扉を開け屋上に出ると、眩しい朝の太陽がまるで女優を照らすスポットライトのように薫に降り注ぐ。
『よっしゃーっ!』
大きくガッツポーズをし雄叫びをあげた。
ほらね、ほらね。
可愛い子に誘われたら断れないでしょ?
係長が言ったでしょ?
もう、薫にかかったらちょろいから。
『ふふっ』
佐藤京子が何も知らない事が可笑しくて堪らない。
『薫ちゃん、一歩リードだからっ!』
くやしがる京子の顔を思い浮かべると笑いが込み上げる。
先手必勝とはこの事だわよ。
ひとしきり雄叫びをあげ勝利に一歩近付いた自分を褒めちぎり、落ち着いたところでフロアへと下りて行った。
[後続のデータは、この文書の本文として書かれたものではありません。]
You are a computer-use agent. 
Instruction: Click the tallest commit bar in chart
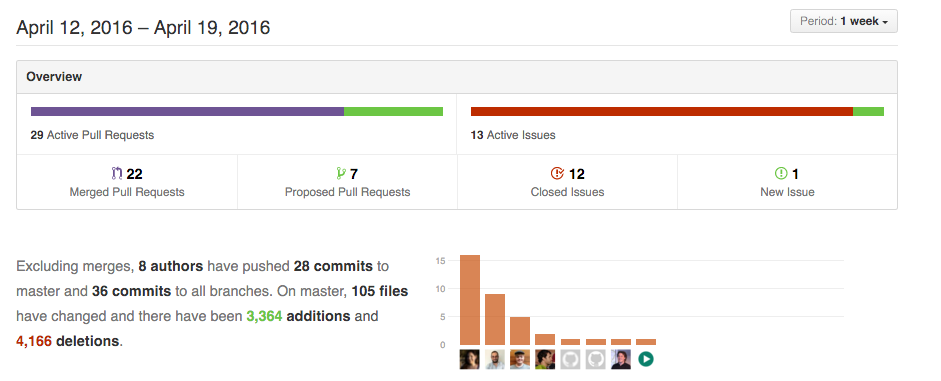(x=469, y=300)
フロアに入ると何も知らない京子がデスクで仕事の準備に取り掛かっていた。
『おっはようございますぅ』
『あれ? 薫ちゃん今日は朝から随分と楽しそうだね』
篠崎さんの声がかかる。
京子もこちらに視線を向ける。
『うふっ。だってぇ、薫ったらこれからのハッピーライフにワクワクしちゃってるんですもん』
京子が怪訝そうな表情になった。